Although I am seen by some people out there as something special, I am really a neophyte in a lot of ways.
For example, until today, I had never soldered switches in a keyboard! I have had 2 AEKs sitting around, for quite a while, with a few dead switches waiting for repairs. One is beautiful and new-looking, and the other is nauseatingly ugly and yellowed. Naturally, I wanted to salvage the pretty one.
However, I found that it had many bad switches, and dead "areas" of multiple switches. Looking at the back, I could see corrosion and deterioration.
So, on to the other one. I saw 4 bad switches, so I took 4 out of the pretty one and Presto! it worked.

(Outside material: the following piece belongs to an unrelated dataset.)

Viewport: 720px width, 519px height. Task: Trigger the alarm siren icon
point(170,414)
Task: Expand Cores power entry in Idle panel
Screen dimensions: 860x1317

Although it took a while to wrestle the old ones out with my cheap-ass soldering gear, it wasn't really too bad.
Aqua Test showed that they all worked, but then also identified F8 as bad. So, I swapped that one, too.
Unfortunately, probably due to some sort of heavy-handedness on my part, a small section (2mm square) of the printed circuit peeled up at one of the legs. Now, not only was the new F8 dead, but it took out the first half of the number row along with it.
Scheisse + Merde
So, clearly, since I care a lot more about orange Alps switches than I do about Apple keyboards, I suppose that I will harvest what I can from both boards and hold them for a future project, now that there are some juicy ones appearing. And I do have a couple of Dell AT101s that I could transplant them into.
PS - the old AEK was serial number approx 200K and the new one was approx 600K, and the spacebar stabilizers were different and incompatible. I spent some time trying to put the pretty one on until I realized that. everything else seemed almost identical. both boards had the same model numbers and were made in USA.